---------- Material provided
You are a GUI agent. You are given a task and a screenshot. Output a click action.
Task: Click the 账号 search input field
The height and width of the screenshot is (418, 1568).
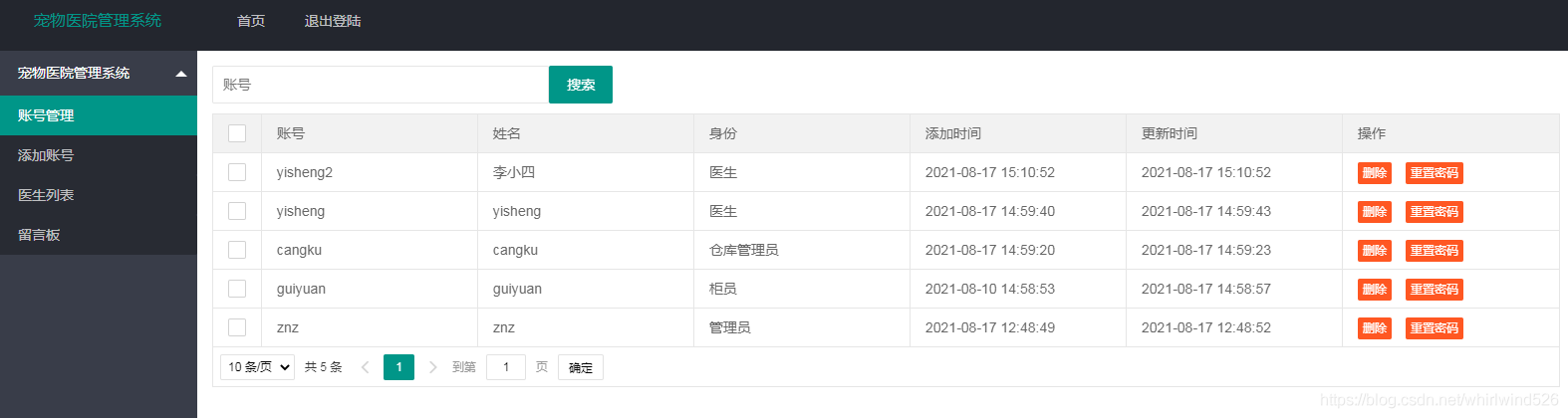click(381, 85)
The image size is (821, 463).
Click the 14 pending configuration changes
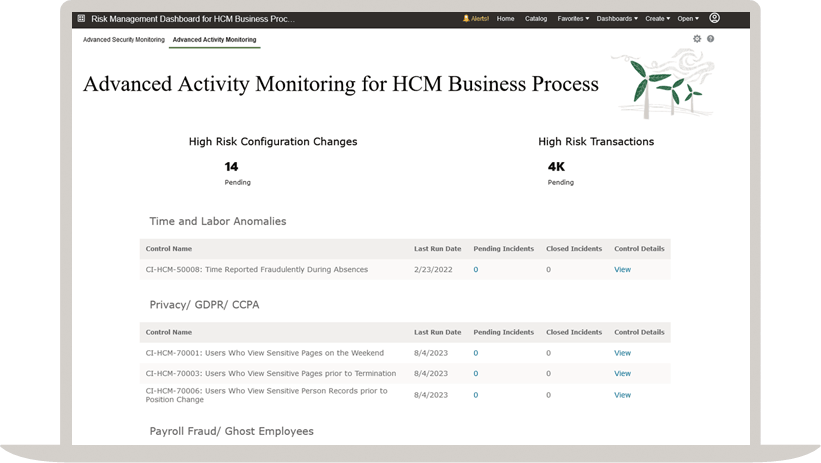pos(232,167)
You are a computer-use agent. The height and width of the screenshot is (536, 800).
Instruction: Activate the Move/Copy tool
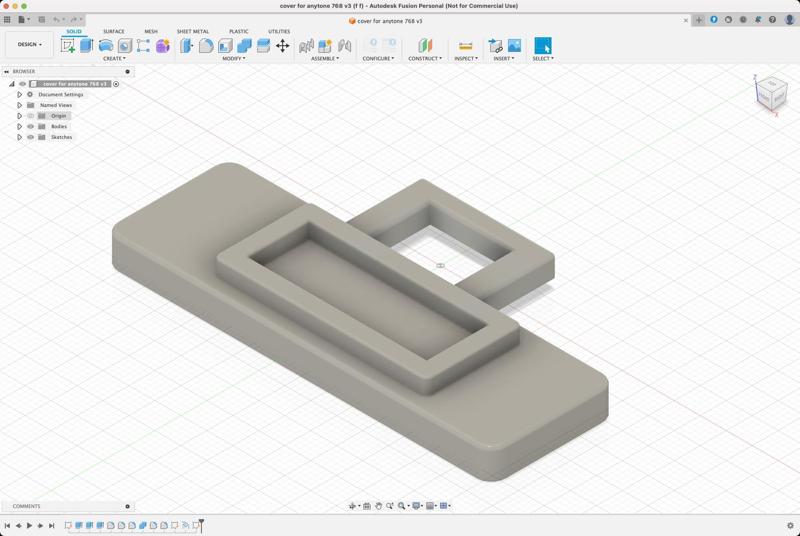tap(282, 45)
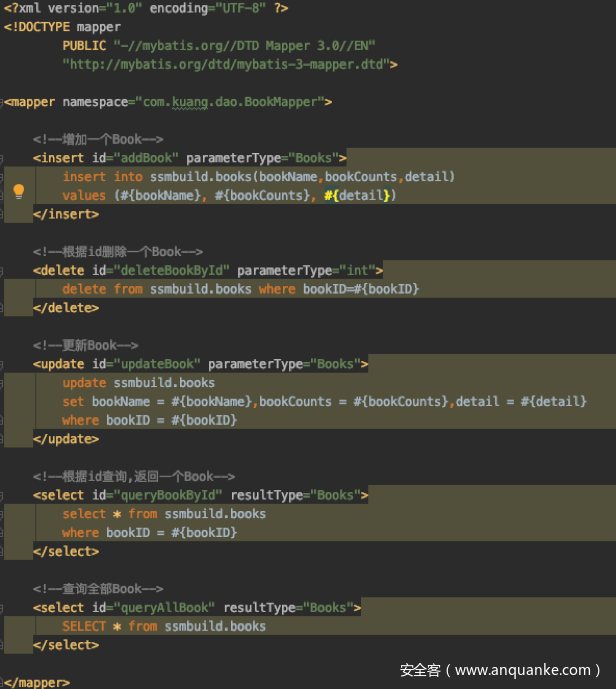Image resolution: width=616 pixels, height=689 pixels.
Task: Click the updateBook id attribute value
Action: tap(158, 364)
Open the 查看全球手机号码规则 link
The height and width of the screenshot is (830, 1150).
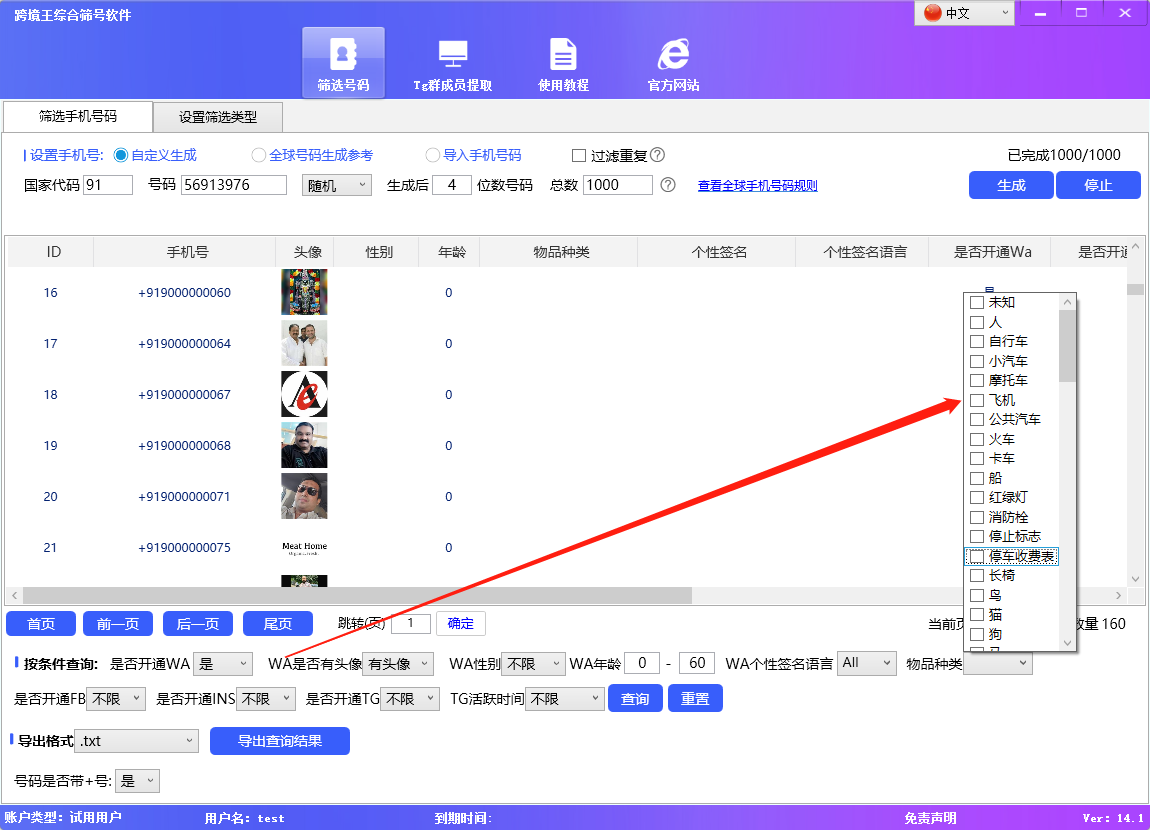pos(757,184)
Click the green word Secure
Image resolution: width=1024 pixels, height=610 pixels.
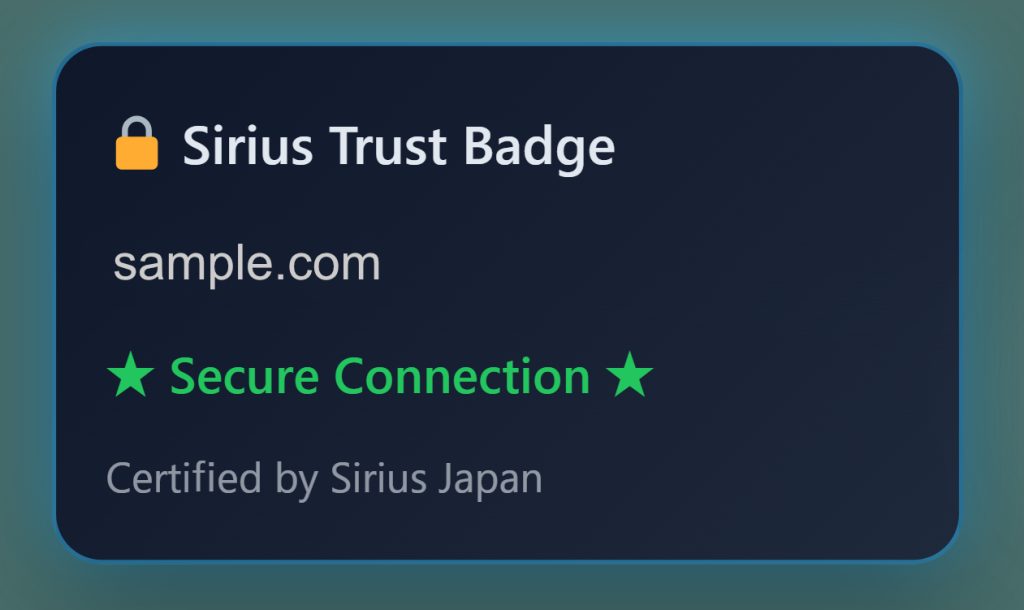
--------------------
Would you return the whole listing exactly, without the pictures?

You are a GUI agent. You are given a task and a screenshot. Output a click action.
Task: Click the 账号 search input field
The height and width of the screenshot is (418, 1568).
click(381, 85)
The image size is (821, 463).
Click the 14 pending configuration changes
pos(232,167)
You are a computer-use agent. The height and width of the screenshot is (536, 800).
Instruction: Activate the Move/Copy tool
tap(282, 45)
Image resolution: width=616 pixels, height=689 pixels.
Task: Click the updateBook id attribute value
Action: tap(158, 364)
Open the 查看全球手机号码规则 link
The height and width of the screenshot is (830, 1150).
pos(757,184)
Click the green word Secure
Image resolution: width=1024 pixels, height=610 pixels.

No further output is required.